[Records to process Boundary: Start]

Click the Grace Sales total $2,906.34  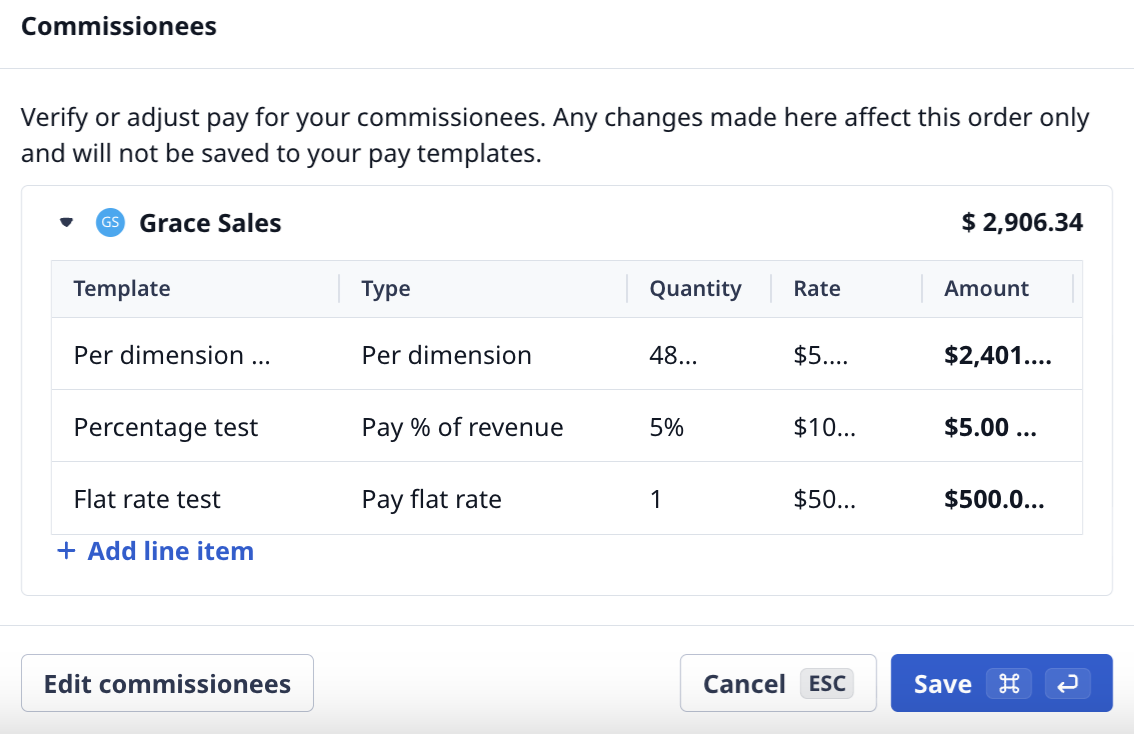pyautogui.click(x=1022, y=223)
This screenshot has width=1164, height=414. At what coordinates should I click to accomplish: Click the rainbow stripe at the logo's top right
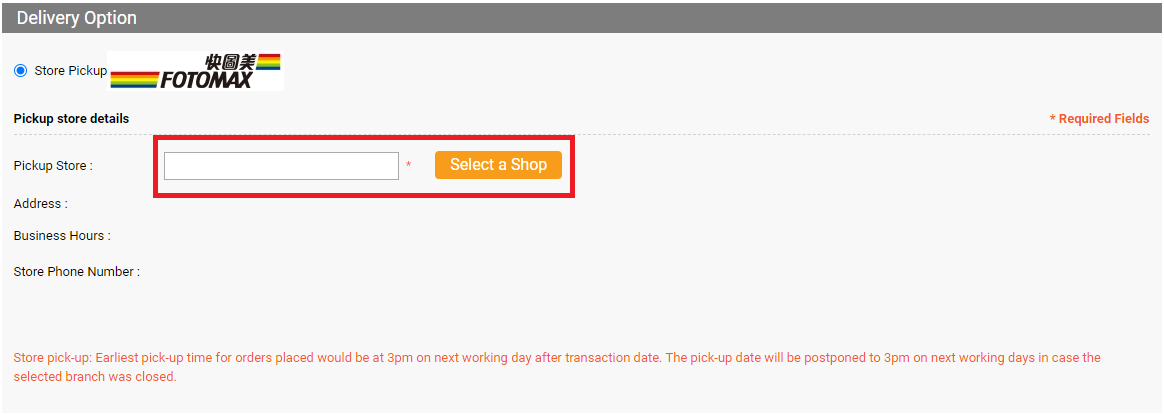pyautogui.click(x=268, y=62)
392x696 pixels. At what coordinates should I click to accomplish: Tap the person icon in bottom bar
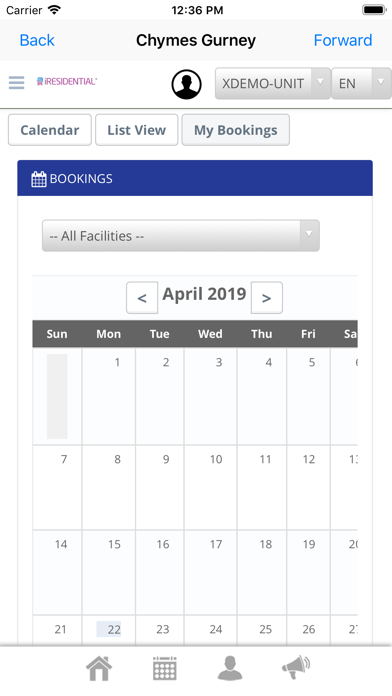click(230, 668)
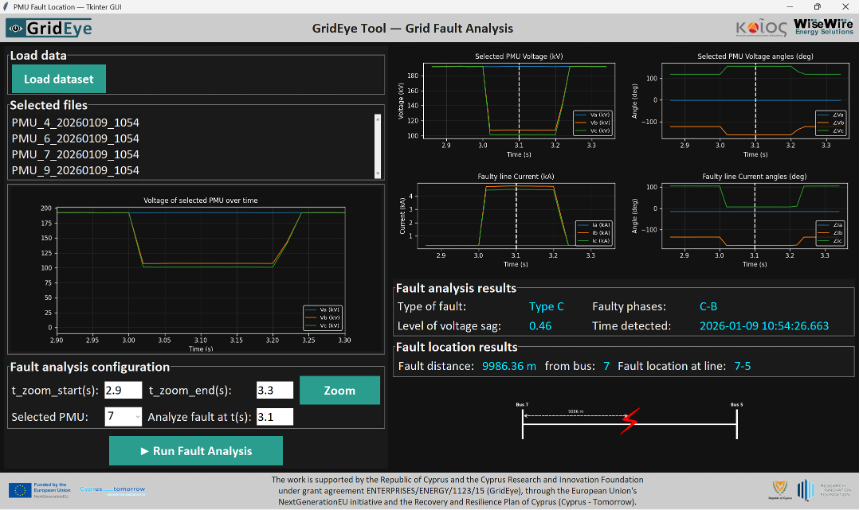Click the Cyprus tomorrow logo
Image resolution: width=860 pixels, height=510 pixels.
[112, 490]
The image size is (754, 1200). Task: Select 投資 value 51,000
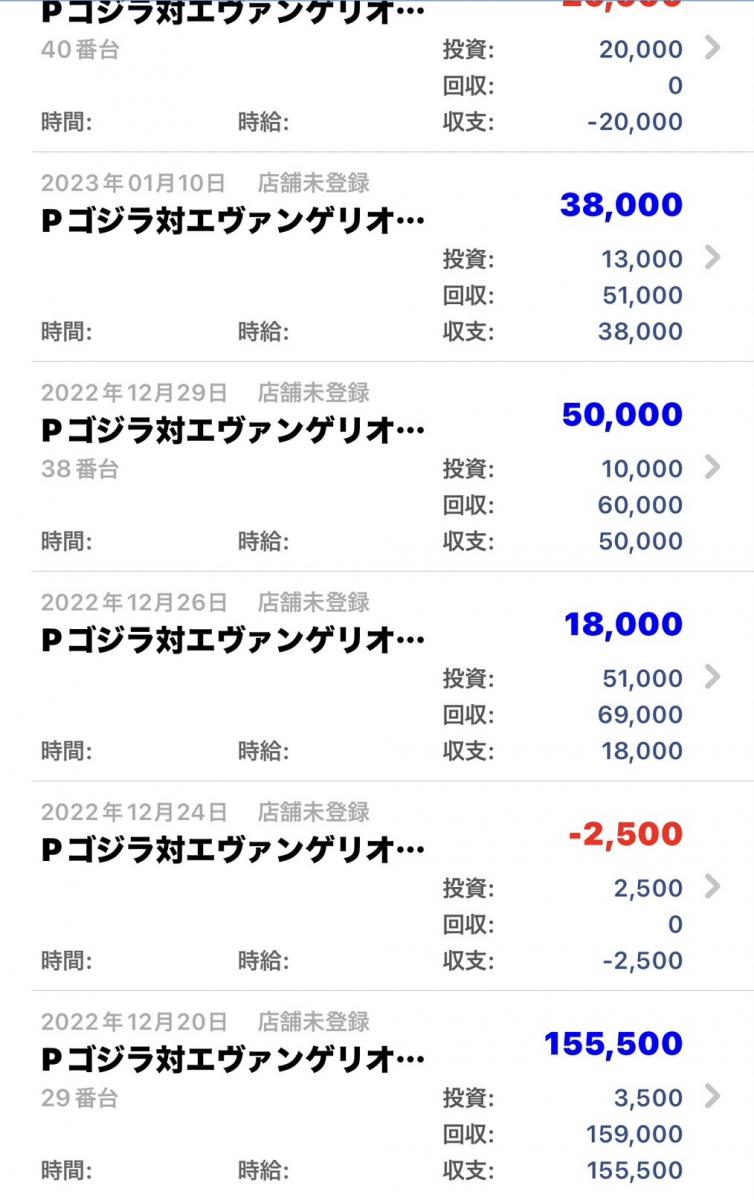tap(641, 678)
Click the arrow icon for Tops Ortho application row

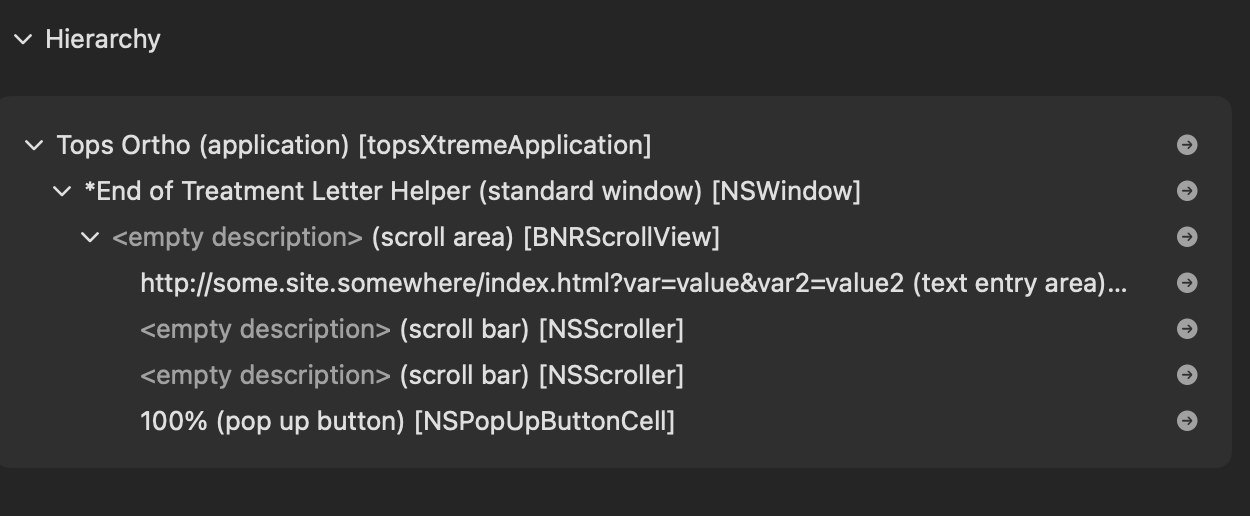pyautogui.click(x=1187, y=145)
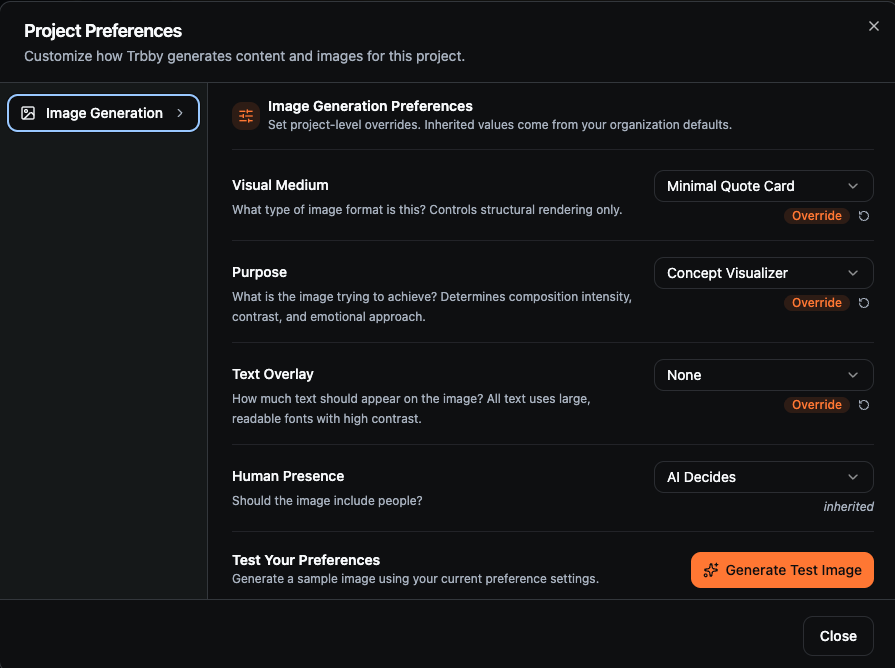
Task: Click the Purpose Override badge
Action: [816, 303]
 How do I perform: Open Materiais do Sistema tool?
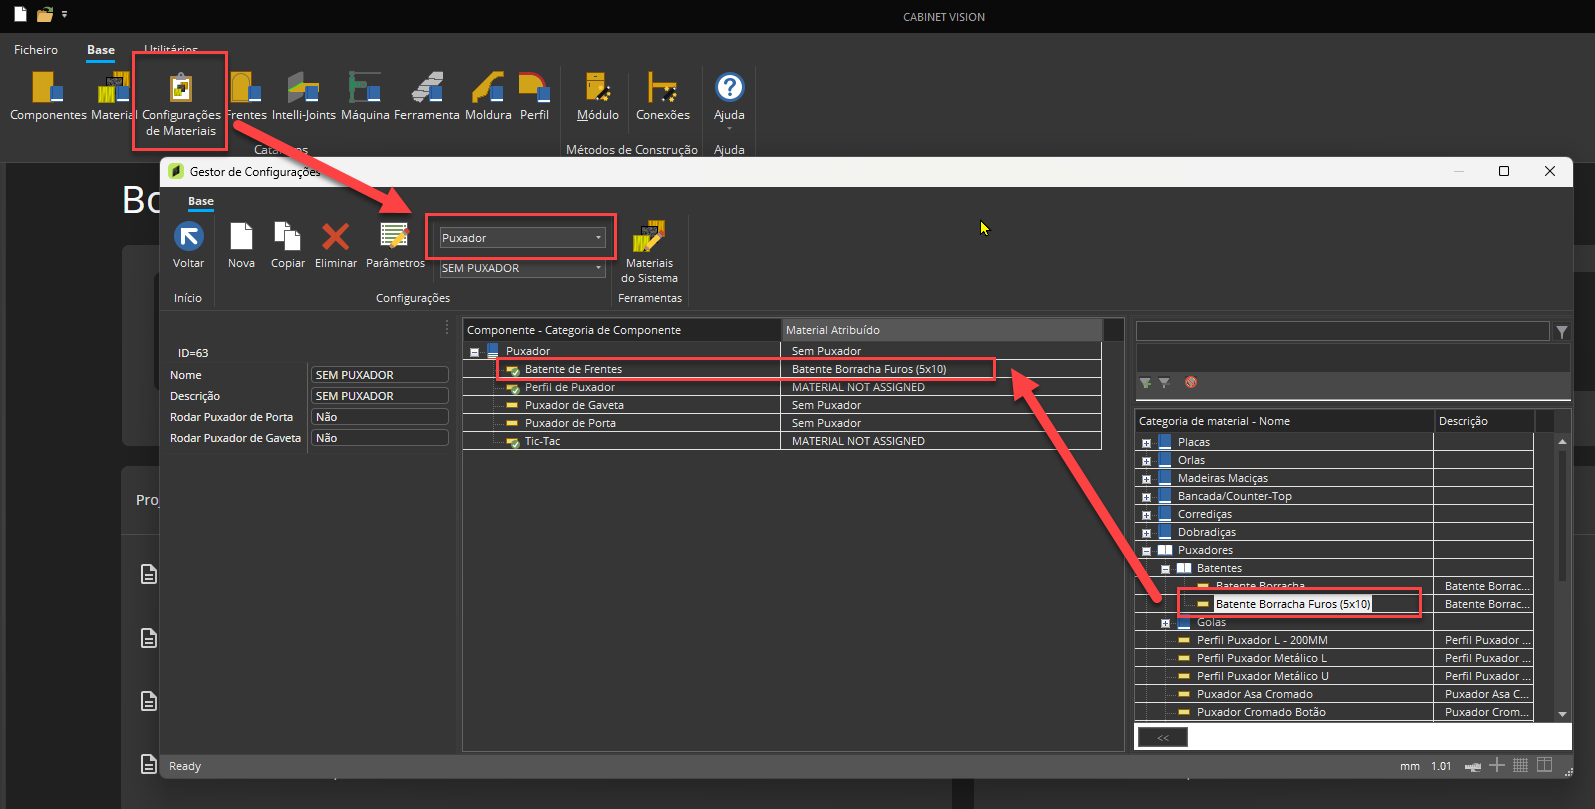pos(649,238)
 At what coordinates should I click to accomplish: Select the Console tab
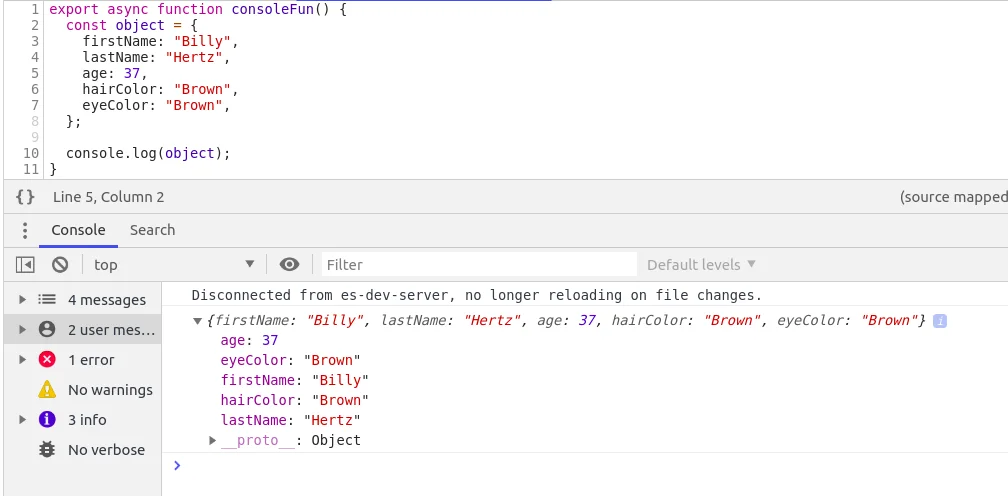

[Records to process Boundary: End]

:: Task objective ::
Could you reproduce exactly, and only, the lines from the one containing "How do I perform: Open" through the end of the records above, both included, while leaving out the pictures?

:: Problem solution ::
 How do I perform: Open Materiais do Sistema tool?
pos(649,238)
 At what coordinates should I click to accomplish: Select the Console tab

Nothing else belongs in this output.